Government support is necessary to make the programmes sustainable as, Bedowra said, donors with time may squeeze the funds or stop providing funds altogether.
There are concerns too that many children go undiagnosed. Apart from two units in Faridpur and Chittagong recently set up by Birdem, there is no facility outside Dhaka for diagnosing and treating children with diabetes.
What happens to the undiagnosed children is not known.
In its latest report published in 2009, the IDF said, “Without insulin, people with type-1 diabetes will die.” According to its estimate, 4.2 per 100,000 children have type-1 diabetes in Bangladesh.
The data from one of the programmes, Changing Diabetes in Children, puts the figure at 0.96 per 100,000 children below 15 in Dhaka.
These numbers suggest that a lot of children suffering from diabetes are from outside the capital.
Bedowra said two-thirds of the registered children are from outside Dhaka—some from as far as Satkhira, like seven-and-a-half-year-old Nabil Riyad, only son of Amanullah, a madrasa teacher.
An energetic Nabil often gets minor cuts while playing and walking barefoot. His father was showing the injury marks on his soles to a doctor in the ward. The physician warned Amanullah that the boy should never be allowed to run around or even walk without slippers. Any infection from an injury could prove to be dangerous.
AN ALARMING TREND
While type-1 diabetes can be addressed by raising awareness of parents, children, the government, and society at large, another phenomenon is coming into sight—type-2 diabetes among children.
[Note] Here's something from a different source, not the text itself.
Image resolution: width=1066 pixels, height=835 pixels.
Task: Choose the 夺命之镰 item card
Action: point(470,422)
The prevalence of the disease was rare even a decade ago. It shot up to 14 percent in 2015 from just two percent five years back, according to a study by a team led by Bedowra. The survey was done on 1,369 children and adolescents who received treatment under Changing Diabetes in Children programme at Birdem.
As many as 155 of them were type-2 diabetic. More than 90 percent of them belong to the affluent class, Bedowra said.
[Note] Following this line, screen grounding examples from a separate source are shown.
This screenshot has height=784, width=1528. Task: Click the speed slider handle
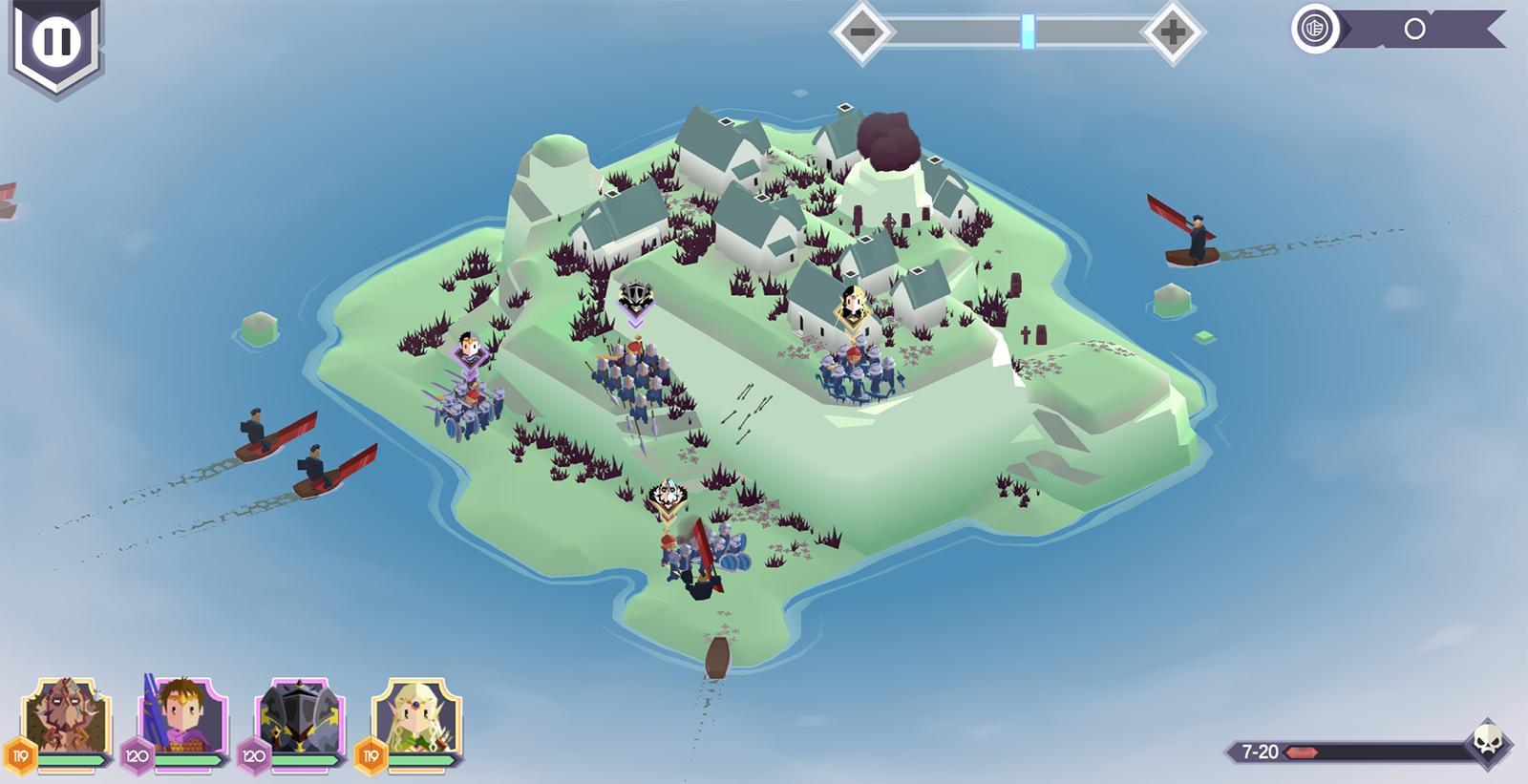1028,32
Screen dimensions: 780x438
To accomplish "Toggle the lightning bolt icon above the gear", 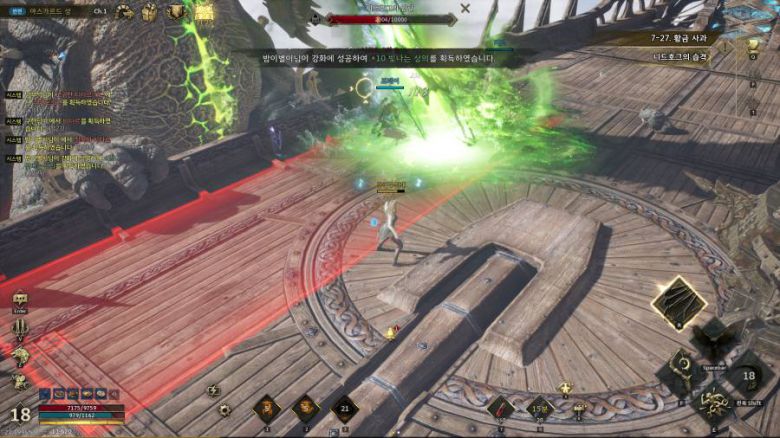I will pos(212,391).
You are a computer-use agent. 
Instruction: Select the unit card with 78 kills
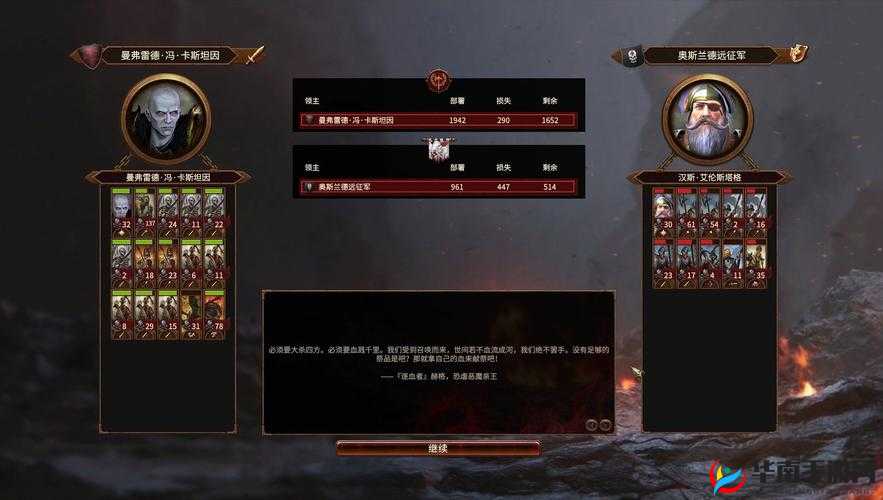point(215,313)
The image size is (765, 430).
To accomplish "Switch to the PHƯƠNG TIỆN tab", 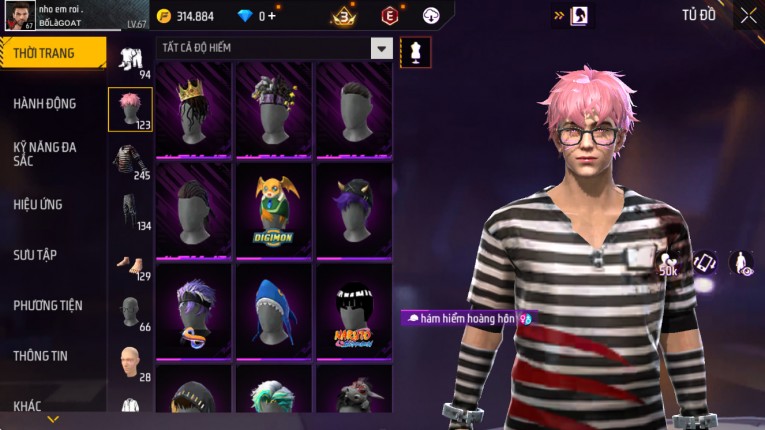I will [48, 305].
Unlike parents of the previous group, “These parents could easily prevent it just by encouraging a healthy diet, activity and discipline,” she said, while admonishing a girl of 16 years in her office. The girl, daughter of a businessman in Narayanganj, who didn't want to be named, had long crossed the recommended maximum weight for being a diabetic; she stands at 90 kilogrammes now. The doctor told her that increasing insulin quantity would not help her much if she continued putting on weight.